◆ Your objective: Check every line of the entries below for "computer", and copy the lines that have it.

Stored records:
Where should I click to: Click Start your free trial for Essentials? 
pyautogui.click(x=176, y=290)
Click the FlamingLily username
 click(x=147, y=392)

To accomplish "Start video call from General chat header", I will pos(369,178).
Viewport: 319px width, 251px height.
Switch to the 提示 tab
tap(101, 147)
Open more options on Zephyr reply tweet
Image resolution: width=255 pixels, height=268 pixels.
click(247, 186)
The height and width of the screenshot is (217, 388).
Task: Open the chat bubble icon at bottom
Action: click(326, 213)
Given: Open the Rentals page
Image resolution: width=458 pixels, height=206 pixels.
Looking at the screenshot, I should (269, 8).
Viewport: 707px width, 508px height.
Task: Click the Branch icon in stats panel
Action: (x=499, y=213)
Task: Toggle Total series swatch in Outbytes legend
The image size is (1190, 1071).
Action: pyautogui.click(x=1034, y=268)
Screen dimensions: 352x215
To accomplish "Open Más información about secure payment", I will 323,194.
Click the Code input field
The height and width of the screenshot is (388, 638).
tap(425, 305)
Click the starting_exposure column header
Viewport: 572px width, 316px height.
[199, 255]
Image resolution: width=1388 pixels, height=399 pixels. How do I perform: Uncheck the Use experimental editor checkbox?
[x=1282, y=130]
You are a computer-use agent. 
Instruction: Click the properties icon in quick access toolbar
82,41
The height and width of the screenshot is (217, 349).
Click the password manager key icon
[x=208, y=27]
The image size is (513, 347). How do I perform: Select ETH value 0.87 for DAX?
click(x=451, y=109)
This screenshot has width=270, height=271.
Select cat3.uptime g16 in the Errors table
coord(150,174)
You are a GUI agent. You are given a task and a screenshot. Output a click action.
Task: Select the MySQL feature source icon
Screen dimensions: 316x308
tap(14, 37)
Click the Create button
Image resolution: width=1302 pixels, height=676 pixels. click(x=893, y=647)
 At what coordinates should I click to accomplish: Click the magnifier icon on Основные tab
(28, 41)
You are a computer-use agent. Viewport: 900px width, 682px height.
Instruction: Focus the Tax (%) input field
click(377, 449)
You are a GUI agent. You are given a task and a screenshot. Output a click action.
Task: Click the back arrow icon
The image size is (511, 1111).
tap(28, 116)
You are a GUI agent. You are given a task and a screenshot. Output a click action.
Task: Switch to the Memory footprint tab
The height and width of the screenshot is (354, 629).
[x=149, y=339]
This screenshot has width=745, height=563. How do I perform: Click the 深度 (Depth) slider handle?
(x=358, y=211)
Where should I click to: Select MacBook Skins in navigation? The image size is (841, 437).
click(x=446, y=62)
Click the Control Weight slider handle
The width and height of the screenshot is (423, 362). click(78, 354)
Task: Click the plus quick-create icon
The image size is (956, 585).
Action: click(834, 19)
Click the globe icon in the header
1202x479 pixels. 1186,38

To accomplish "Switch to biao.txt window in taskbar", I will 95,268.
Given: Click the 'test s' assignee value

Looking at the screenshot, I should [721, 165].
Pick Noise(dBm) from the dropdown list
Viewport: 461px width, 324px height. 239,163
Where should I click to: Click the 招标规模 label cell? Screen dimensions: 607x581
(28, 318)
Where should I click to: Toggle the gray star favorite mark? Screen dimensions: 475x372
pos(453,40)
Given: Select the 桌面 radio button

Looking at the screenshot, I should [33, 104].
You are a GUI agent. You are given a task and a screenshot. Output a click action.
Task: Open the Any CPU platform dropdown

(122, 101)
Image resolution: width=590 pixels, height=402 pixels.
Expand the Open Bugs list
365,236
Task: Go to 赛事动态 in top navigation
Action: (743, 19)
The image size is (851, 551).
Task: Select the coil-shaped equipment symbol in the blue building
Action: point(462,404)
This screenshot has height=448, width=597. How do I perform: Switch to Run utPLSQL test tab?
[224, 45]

◆ Task result:
You are a computer-use agent. 
You are a computer-use agent. Viewport: 900px width, 682px height.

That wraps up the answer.